I can accept that this is a tricky issue – and so perhaps the best way of looking at a policy like this is to consider indirect discrimination. We have an apparently neutral policy – ‘don’t wear anything that identifies your religion, political beliefs of philosophy’, which causes a particular disadvantage to people who share a protected characteristic – like being a Muslim. The issue under the Equality Act 2010 is then whether the employer can show that its policy is a ‘proportionate means of achieving a legitimate aim’. The way in which this is approached by the ECJ is to ask whether the means adopted by the employer of achieving the aim are ‘appropriate and necessary’.
For reasons that are not entirely clear, the ECJ was not asked about indirect discrimination by the Belgian court, but it nevertheless thought it would be useful to give some guidance.

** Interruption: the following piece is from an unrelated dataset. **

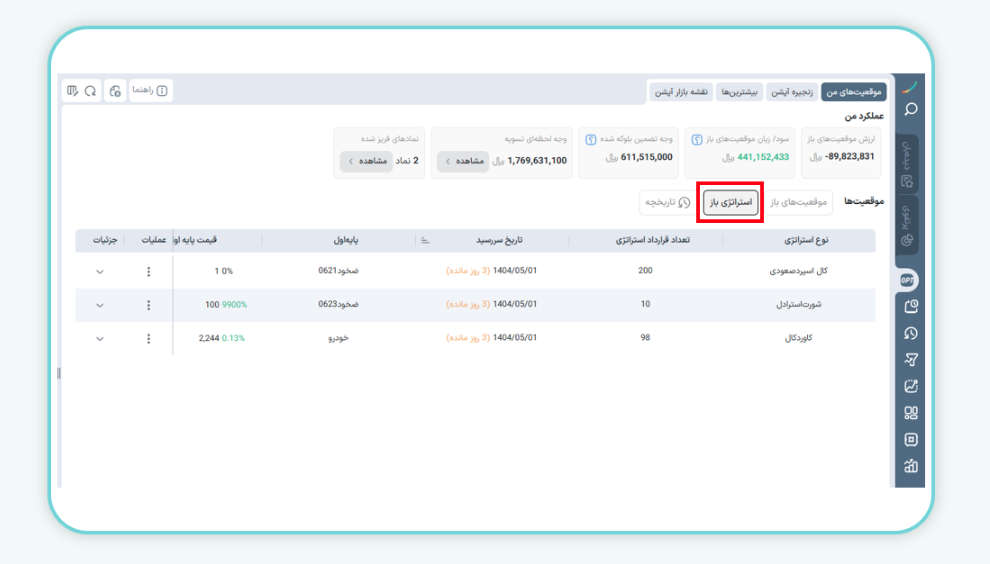Click the info icon next to سود/زیان موقعیت‌های باز
This screenshot has height=564, width=990.
pos(697,140)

The Court said that a desire to display a policy of political, philosophical or religious neutrality ‘must be considered legitimate’. Further, translating that policy into a rule about how employees dress is appropriate – providing the policy is pursued in a ‘consistent and systematic manner’. As to whether the policy is ‘necessary’ the ECJ said that that would depend on whether it was limited to employees in a customer facing role. If it was, then the policy would be doing no more than was necessary to achieve the legitimate aim. The Court suggested that the Belgian court could then consider whether, instead of being dismissed, Ms Archbita could have been offered a role that did not involve interacting with customers.
Personally I’m not convinced that hiding Muslim employees away from customers is the best way to go here. In fact I have a problem with the whole ‘neutrality’ question. Excluding anyone from a customer facing role if they are visibly of a particular faith doesn’t seem very neutral to me. I certainly can’t see the argument working in Britain. Our approach to equality is based more on diversity than neutrality and I can’t imagine a tribunal looking favourably on an employer sacking an employee who is visibly Muslim, Sikh or for that matter visibly anything.
Neutrality has a cultural meaning and significance in Belgium and some other European countries that it does not have in Great Britain (Northern Ireland is a special case where the idea of a ‘neutral’ workplace is a key part of the fair employment regime). So just because the ECJ thinks that this Belgian employer has established a legitimate aim, that does not mean that a British Tribunal should also accept a similar policy as being legitimate.
There are of course reasons why particular items of religious dress may be inappropriate for the workplace – see the 2007 case of Azmi v Kirklees Metropolitan Borough Council for an example of an employer legitimately objecting to an employee wearing a veil at work. But I would expect a British Tribunal to focus on the practical impact of the clothing in question, rather than the message it sends. I struggle to think of jobs in which wearing a headscarf would cause genuine practical problems.
So my view is that a policy which ‘bans’ headscarves at work will be unlawful. We could write a thesis or two about whether it would amount to direct or indirect discrimination, but the result is the same. You shouldn’t ban employees from wearing headscarves (or turbans, or crosses or kippahs) unless those items cause genuinely prevent the work from being done properly or safely. In the vast majority of cases, they won’t.